Bahlil Lahadalia Tolak Jatah Jabatan, Kader Wajib Nyaleg

Reporter : Shofa
Ketua Umum DPP Partai Golkar, Bahlil Lahadalia

Jakarta, JatimUPdate.id - Ketua Umum DPP Partai Golkar, Bahlil Lahadalia, menegaskan tidak ada lagi ruang bagi praktik “jatah-jatahan” jabatan di internal partai. Ia menekankan, seluruh kader harus bekerja nyata dengan turun langsung sebagai calon legislatif (caleg) demi membesarkan perolehan suara Golkar.

Pernyataan itu disampaikan Bahlil dalam acara Pengukuhan Pengurus Akademi Partai Golkar di Sekretariat DPP Partai Golkar, Jakarta, Jumat (13/2/2026). Menurutnya, jabatan tidak boleh menjadi tujuan tanpa kerja elektoral yang konkret.

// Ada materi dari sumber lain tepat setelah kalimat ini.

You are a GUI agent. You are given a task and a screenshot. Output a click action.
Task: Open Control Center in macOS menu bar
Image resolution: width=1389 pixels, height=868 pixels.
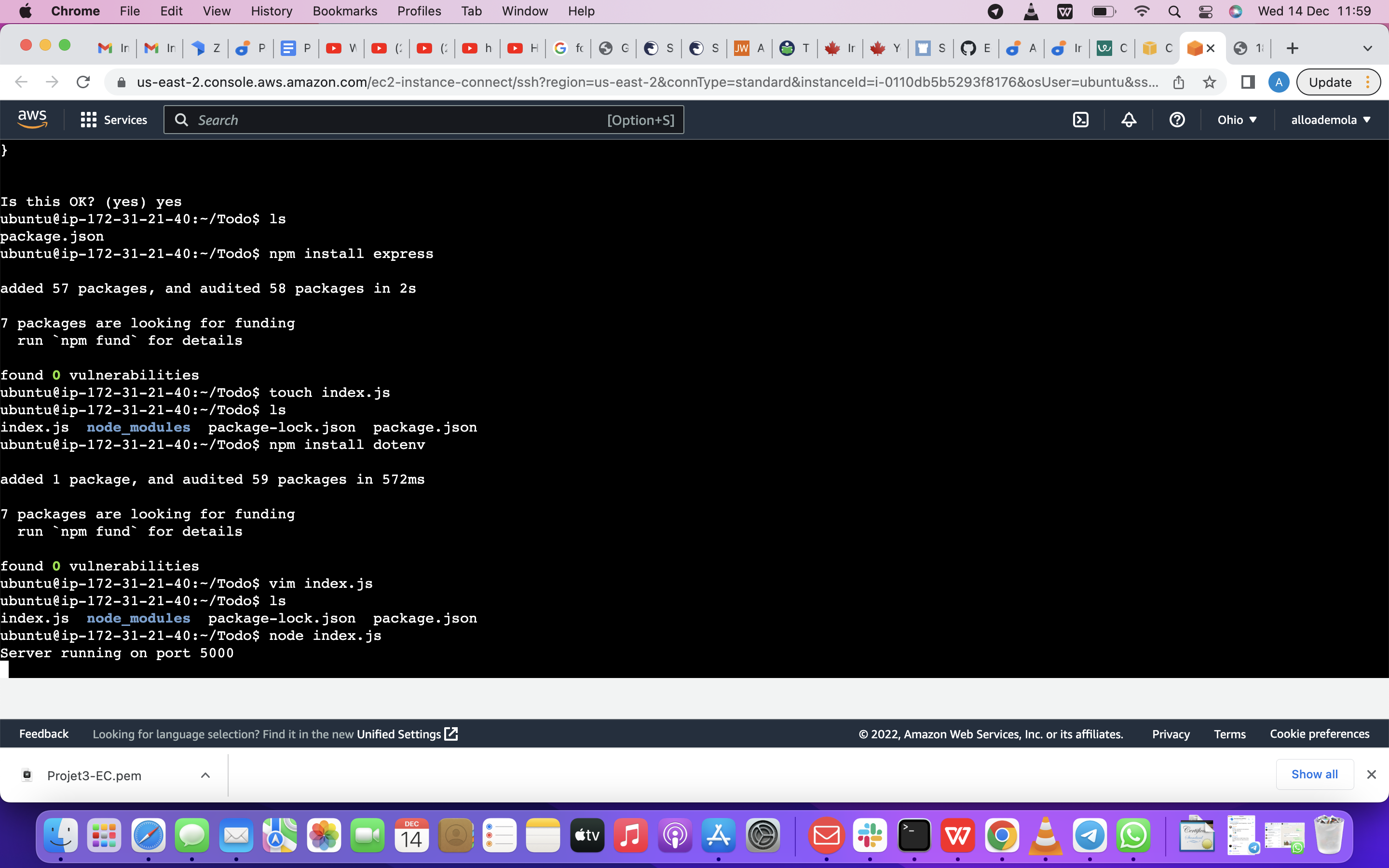point(1205,11)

Baca juga: Jefri Gultom: Bahlil Diserang Saat Pemerintah Genjot Kemandirian Energi Nasional

“Nyaleg enggak mau, tapi jabatan mau. Enggak ada jatah-jatahan. Semua harus kerja,” tegas Bahlil di hadapan kader.

Baca juga: Presiden Prabowo Subianto Luncurkan Program Mandatori Biodiesel B50

Ia juga menggarisbawahi pentingnya meritokrasi di tubuh partai. Kader yang menunjukkan kinerja baik di lapangan akan diprioritaskan untuk diberi penugasan dan peran strategis. Sebaliknya, mereka yang tidak mau turun bekerja diminta tidak menuntut posisi.

Bahlil menilai orientasi kerja partai ke depan harus fokus pada penguatan elektoral, bukan sekadar manuver elite. Menurutnya, partai hanya bisa bertahan dan solid jika seluruh kader memiliki orientasi yang sama: bekerja memenangkan suara dan kursi di parlemen.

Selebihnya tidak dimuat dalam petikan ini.